Communication in the workplace is key to productivity, to keeping channels open between lower and upper level employees, and creating a cohesive environment that has staff that are always on the same page.
Good communication alleviates tension, reduces issues and makes the process of carrying out tasks simpler and more streamlined.
If you’re battling with inter-staff communication consider the following options and choose the ones that work for you. Sometimes it means stepping outside your comfort zone, but it will pay off and be as rewarding as playing the Bingo Canada has to offer.
F2F meetings can be a great way to really communicate, but make sure that everyone has a chance to speak. It’s a meeting, not a lecture, so you need to get buy-in from all attendees who want to contribute. Some people may also hold back or be shy, so be patient with them.
Con calls can be tricky, but they are a great way of ensuring that all parties get to hear what needs to be said, and can offer their own thoughts too. If you are working across time zones or countries, a weekly catch up con call makes all the difference to keeping the lines of communication open.
If you need a more formal option then email works well too. This way you can ensure everyone receives the same information, and anyone who wants to reply can weigh in too.
One on One
Sometimes the best way to communicate with staff is on a one to one basis. This is especially true if there is a sensitive or serious issue that needs to e discussed. Even as the boss, however, the idea of a one on one is not to strike fear into an employees heart, but to offer them a safe space where a matter or course of action can be discussed openly.
Now that we’ve looked at the best ways to communicate, lets examine a few tips that help you get your message across, be heard and hear others.
If you have confidence in what you are saying, then others will feel confident too.
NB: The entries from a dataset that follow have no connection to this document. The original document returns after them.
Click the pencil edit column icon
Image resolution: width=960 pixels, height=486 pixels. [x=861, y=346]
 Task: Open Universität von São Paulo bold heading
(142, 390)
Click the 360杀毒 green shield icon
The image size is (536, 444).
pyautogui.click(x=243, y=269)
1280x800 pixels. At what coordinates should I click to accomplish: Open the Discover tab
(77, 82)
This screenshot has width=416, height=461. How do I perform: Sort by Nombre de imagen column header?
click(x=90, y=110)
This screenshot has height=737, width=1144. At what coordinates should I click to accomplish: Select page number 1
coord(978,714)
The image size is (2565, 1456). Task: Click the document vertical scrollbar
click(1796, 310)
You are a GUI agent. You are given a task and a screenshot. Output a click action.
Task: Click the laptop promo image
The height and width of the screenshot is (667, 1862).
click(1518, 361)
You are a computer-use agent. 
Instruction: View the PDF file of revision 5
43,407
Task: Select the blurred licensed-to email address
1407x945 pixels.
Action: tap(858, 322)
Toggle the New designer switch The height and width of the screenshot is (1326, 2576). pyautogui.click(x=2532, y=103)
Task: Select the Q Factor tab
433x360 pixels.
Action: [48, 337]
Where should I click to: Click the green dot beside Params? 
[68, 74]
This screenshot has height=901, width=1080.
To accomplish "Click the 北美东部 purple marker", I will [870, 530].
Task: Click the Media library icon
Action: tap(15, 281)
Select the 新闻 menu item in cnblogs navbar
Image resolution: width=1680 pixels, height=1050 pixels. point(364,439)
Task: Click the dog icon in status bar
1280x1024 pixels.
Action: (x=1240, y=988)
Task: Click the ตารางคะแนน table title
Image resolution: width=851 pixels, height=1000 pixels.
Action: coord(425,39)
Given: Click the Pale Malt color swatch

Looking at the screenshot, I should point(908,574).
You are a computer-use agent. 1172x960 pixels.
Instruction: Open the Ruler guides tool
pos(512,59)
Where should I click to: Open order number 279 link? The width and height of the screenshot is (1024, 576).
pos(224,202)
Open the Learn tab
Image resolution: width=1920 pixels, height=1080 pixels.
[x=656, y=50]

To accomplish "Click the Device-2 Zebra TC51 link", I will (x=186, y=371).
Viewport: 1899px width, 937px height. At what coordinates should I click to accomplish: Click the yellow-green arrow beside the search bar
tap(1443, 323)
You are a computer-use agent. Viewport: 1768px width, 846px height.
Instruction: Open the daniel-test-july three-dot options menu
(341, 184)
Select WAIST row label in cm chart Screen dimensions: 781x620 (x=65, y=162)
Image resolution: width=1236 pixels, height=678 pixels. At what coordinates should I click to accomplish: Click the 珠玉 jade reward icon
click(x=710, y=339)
But not too serious. Make sure that staff understand what you are saying and follow through. If you joke a bit too much or are too casual they make not have the same investment.
Keep It Simple
You don’t need to use big words or convoluted terminology to get your point across. Keep communications clear, simple and concise and make sure everyone understands what you are saying.
Wherever possible, use graphics, charts or visual aids to illustrate your point. People will get a better idea as to what you’re talking about, and it has been prove that visual aids make things more memorable.
Even if you are leading the meeting, listen to what others have to say. Valuable input will come your way, and you’ll need to focus on what other people are talking about too.